Future research would focus on using advanced computational models to identify novel mRNA or miRNA biomarkers for complex human diseases, which was crucial for identifying biomarkers in diseases like osteosarcoma. Recent studies had demonstrated that integrating various data sources and algorithms could significantly improve predictive accuracy44,45,46. For instance, the Rotation Forest for Essential MicroRNA Identification (RFEM), which combined multiple miRNA functional features, had shown notable improvements in miRNA identification accuracy47. These developments indicated that computational approaches utilizing data integration and multi-model strategies were vital for future mRNA or miRNA biomarker research. In our subsequent studies, we would further mine hub mRNA or miRNA biomarkers for osteosarcoma via various advanced computational models.

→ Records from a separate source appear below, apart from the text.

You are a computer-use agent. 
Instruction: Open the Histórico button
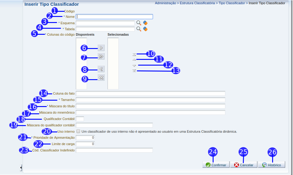click(271, 165)
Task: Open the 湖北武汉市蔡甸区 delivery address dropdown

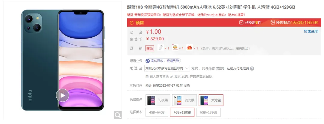Action: [x=167, y=68]
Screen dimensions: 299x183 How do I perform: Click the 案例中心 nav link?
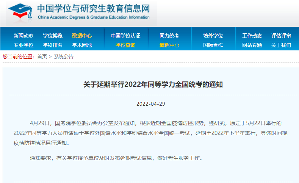pyautogui.click(x=169, y=45)
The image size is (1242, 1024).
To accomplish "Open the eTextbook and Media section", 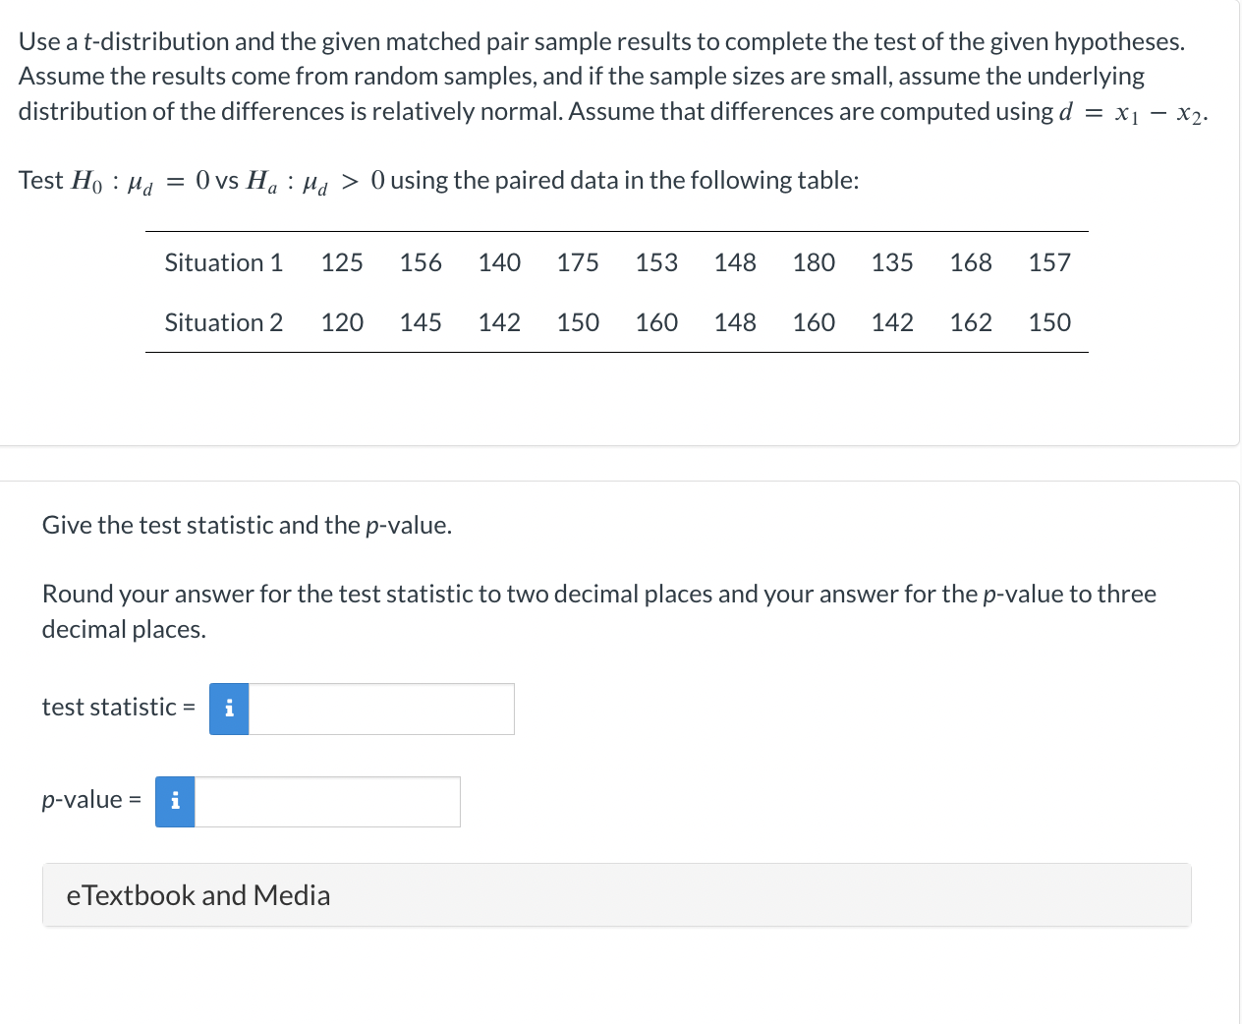I will (x=616, y=894).
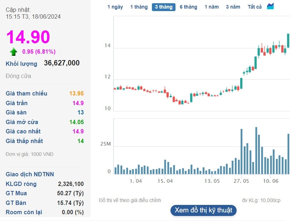
Task: Show the 1 năm chart range
Action: coord(212,7)
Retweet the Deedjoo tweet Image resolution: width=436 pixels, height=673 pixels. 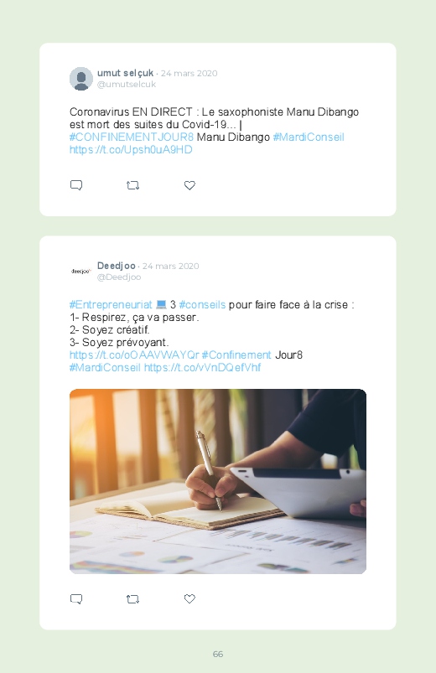[132, 598]
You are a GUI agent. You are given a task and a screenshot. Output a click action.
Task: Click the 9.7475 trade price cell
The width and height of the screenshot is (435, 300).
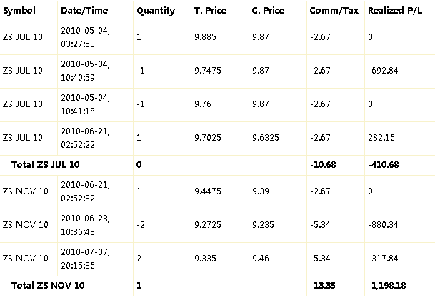click(x=208, y=71)
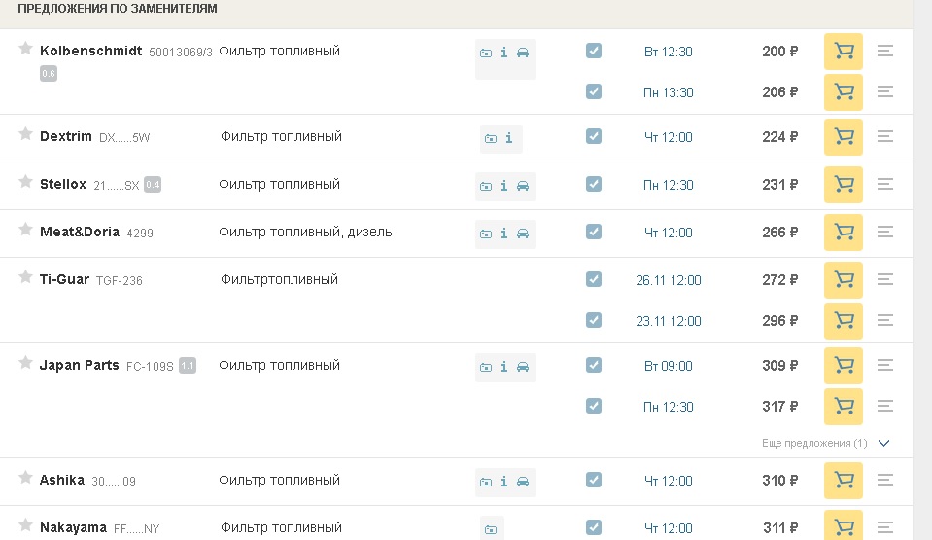This screenshot has height=540, width=932.
Task: Uncheck the Kolbenschmidt Пн 13:30 offer checkbox
Action: (x=593, y=91)
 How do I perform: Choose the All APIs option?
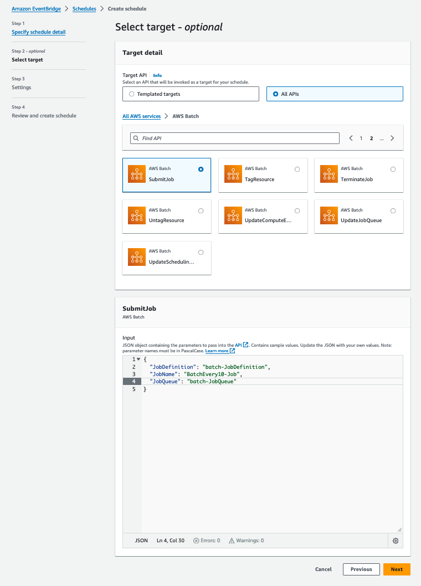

In this article, we firstly mined the prognostic values and immunological roles of the PDE1B gene in osteosarcoma with the assistance of experimental verifications, making our results much more reliable. This article provided some references for future PDE1B related research in osteosarcoma and was anticipated to provide operational targets for future clinically personalized treatment targets for osteosarcoma. The major limitation was that the current paper was only a preliminary exploration of the role of PDE1B in osteosarcoma, which was more based on theoretical analysis. Further in-depth in vitro and in vivo experiments in our subsequent articles were still required to verify these findings.

Conclusions

The PDE1B gene was found to be a tumor suppressor gene in osteosarcoma, related to OS prognosis and immunity. Univariate and multivariate Cox regression analyses indicated that the PDE1B gene had independent abilities in predicting OS for osteosarcoma. GSEA revealed that PDE1B was markedly linked to the calcium, cell cycle, chemokine, JAK STAT, and VEGF pathways. Further TIDE algorithms shed light on that patients with high-PDE1B expression would have a better immune response to immunotherapies than those with low-PDE1B expression, suggesting that elevated PDE1B gene expression could prevent immune escape from osteosarcoma. Further in-depth in vitro and in vivo experiments were still required to verify our findings.